Convert the rows below into a JSON list of strings, with one string for each line. Leave out blank lines.

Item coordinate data
____________________

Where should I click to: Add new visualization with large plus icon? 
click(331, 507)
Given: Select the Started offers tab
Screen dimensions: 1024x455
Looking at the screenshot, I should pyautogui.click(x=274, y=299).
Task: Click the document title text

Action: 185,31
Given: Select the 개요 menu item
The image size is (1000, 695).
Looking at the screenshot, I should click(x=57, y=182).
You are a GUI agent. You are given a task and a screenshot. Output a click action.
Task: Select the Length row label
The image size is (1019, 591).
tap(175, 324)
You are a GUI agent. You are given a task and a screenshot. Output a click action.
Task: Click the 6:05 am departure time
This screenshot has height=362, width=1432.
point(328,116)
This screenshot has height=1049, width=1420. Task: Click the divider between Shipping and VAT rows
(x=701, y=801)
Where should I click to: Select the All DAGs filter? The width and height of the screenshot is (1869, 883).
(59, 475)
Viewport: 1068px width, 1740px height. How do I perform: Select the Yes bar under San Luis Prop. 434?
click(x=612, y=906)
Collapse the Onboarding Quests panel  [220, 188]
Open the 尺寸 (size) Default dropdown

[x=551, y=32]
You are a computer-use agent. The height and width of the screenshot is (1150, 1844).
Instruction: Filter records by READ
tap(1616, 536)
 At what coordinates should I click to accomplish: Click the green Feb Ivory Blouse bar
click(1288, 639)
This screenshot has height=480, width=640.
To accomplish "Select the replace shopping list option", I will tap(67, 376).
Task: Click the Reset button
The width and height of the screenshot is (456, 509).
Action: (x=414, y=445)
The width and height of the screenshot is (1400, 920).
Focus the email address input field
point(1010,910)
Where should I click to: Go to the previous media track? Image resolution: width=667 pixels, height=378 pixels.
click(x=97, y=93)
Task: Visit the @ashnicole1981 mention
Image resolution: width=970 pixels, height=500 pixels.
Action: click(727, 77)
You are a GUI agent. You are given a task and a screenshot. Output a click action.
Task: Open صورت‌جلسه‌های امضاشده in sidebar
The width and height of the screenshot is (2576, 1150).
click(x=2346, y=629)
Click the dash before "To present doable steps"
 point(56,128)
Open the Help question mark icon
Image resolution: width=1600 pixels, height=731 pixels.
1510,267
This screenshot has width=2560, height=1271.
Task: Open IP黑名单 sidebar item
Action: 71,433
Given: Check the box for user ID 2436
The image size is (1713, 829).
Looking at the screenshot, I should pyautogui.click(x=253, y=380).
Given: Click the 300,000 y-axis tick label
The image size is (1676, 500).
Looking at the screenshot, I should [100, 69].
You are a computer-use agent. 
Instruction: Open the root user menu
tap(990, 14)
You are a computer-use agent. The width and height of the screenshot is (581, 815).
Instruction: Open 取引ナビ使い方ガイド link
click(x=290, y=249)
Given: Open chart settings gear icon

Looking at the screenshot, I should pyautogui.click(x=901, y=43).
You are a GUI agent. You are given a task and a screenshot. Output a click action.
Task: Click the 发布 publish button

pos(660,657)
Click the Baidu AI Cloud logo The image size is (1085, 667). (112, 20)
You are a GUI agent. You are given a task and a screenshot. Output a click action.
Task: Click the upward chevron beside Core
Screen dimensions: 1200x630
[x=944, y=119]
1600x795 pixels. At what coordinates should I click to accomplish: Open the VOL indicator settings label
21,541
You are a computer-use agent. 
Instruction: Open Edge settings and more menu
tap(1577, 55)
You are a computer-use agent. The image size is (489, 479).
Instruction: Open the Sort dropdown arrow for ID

____________________

-- EXERCISE SOLUTION --
[
  "Where should I click to: Add new visualization with large plus icon? ",
  "click(331, 507)",
  "Given: Select the Started offers tab",
  "Screen dimensions: 1024x455",
  "Looking at the screenshot, I should pyautogui.click(x=274, y=299).",
  "Task: Click the document title text",
  "Action: 185,31",
  "Given: Select the 개요 menu item",
  "The image size is (1000, 695).",
  "Looking at the screenshot, I should click(x=57, y=182).",
  "You are a GUI agent. You are given a task and a screenshot. Output a click action.",
  "Task: Select the Length row label",
  "The image size is (1019, 591).",
  "tap(175, 324)",
  "You are a GUI agent. You are given a task and a screenshot. Output a click action.",
  "Task: Click the 6:05 am departure time",
  "This screenshot has height=362, width=1432.",
  "point(328,116)",
  "This screenshot has height=1049, width=1420. Task: Click the divider between Shipping and VAT rows",
  "(x=701, y=801)",
  "Where should I click to: Select the All DAGs filter? The width and height of the screenshot is (1869, 883).",
  "(59, 475)",
  "Viewport: 1068px width, 1740px height. How do I perform: Select the Yes bar under San Luis Prop. 434?",
  "click(x=612, y=906)",
  "Collapse the Onboarding Quests panel  [220, 188]",
  "Open the 尺寸 (size) Default dropdown",
  "[x=551, y=32]",
  "You are a computer-use agent. The height and width of the screenshot is (1150, 1844).",
  "Instruction: Filter records by READ",
  "tap(1616, 536)",
  " At what coordinates should I click to accomplish: Click the green Feb Ivory Blouse bar",
  "click(1288, 639)",
  "This screenshot has height=480, width=640.",
  "To accomplish \"Select the replace shopping list option\", I will tap(67, 376).",
  "Task: Click the Reset button",
  "The width and height of the screenshot is (456, 509).",
  "Action: (x=414, y=445)",
  "The width and height of the screenshot is (1400, 920).",
  "Focus the email address input field",
  "point(1010,910)",
  "Where should I click to: Go to the previous media track? Image resolution: width=667 pixels, height=378 pixels.",
  "click(x=97, y=93)",
  "Task: Visit the @ashnicole1981 mention",
  "Image resolution: width=970 pixels, height=500 pixels.",
  "Action: click(727, 77)",
  "You are a GUI agent. You are given a task and a screenshot. Output a click action.",
  "Task: Open صورت‌جلسه‌های امضاشده in sidebar",
  "The width and height of the screenshot is (2576, 1150).",
  "click(x=2346, y=629)",
  "Click the dash before \"To present doable steps\"",
  " point(56,128)",
  "Open the Help question mark icon",
  "Image resolution: width=1600 pixels, height=731 pixels.",
  "1510,267",
  "This screenshot has width=2560, height=1271.",
  "Task: Open IP黑名单 sidebar item",
  "Action: 71,433",
  "Given: Check the box for user ID 2436",
  "The image size is (1713, 829).",
  "Looking at the screenshot, I should pyautogui.click(x=253, y=380).",
  "Given: Click the 300,000 y-axis tick label",
  "The image size is (1676, 500).",
  "Looking at the screenshot, I should [100, 69].",
  "You are a computer-use agent. ",
  "Instruction: Open the root user menu",
  "tap(990, 14)",
  "You are a computer-use agent. The width and height of the screenshot is (581, 815).",
  "Instruction: Open 取引ナビ使い方ガイド link",
  "click(x=290, y=249)",
  "Given: Open chart settings gear icon",
  "Looking at the screenshot, I should pyautogui.click(x=901, y=43).",
  "You are a GUI agent. You are given a task and a screenshot. Output a click action.",
  "Task: Click the 发布 publish button",
  "pos(660,657)",
  "Click the Baidu AI Cloud logo The image size is (1085, 667). (112, 20)",
  "You are a GUI agent. You are given a task and a screenshot. Output a click action.",
  "Task: Click the upward chevron beside Core",
  "Screen dimensions: 1200x630",
  "[x=944, y=119]",
  "1600x795 pixels. At what coordinates should I click to accomplish: Open the VOL indicator settings label",
  "21,541",
  "You are a computer-use agent. ",
  "Instruction: Open Edge settings and more menu",
  "tap(1577, 55)",
  "You are a computer-use agent. The image size is (489, 479).",
  "Instruction: Open the Sort dropdown arrow for ID"
]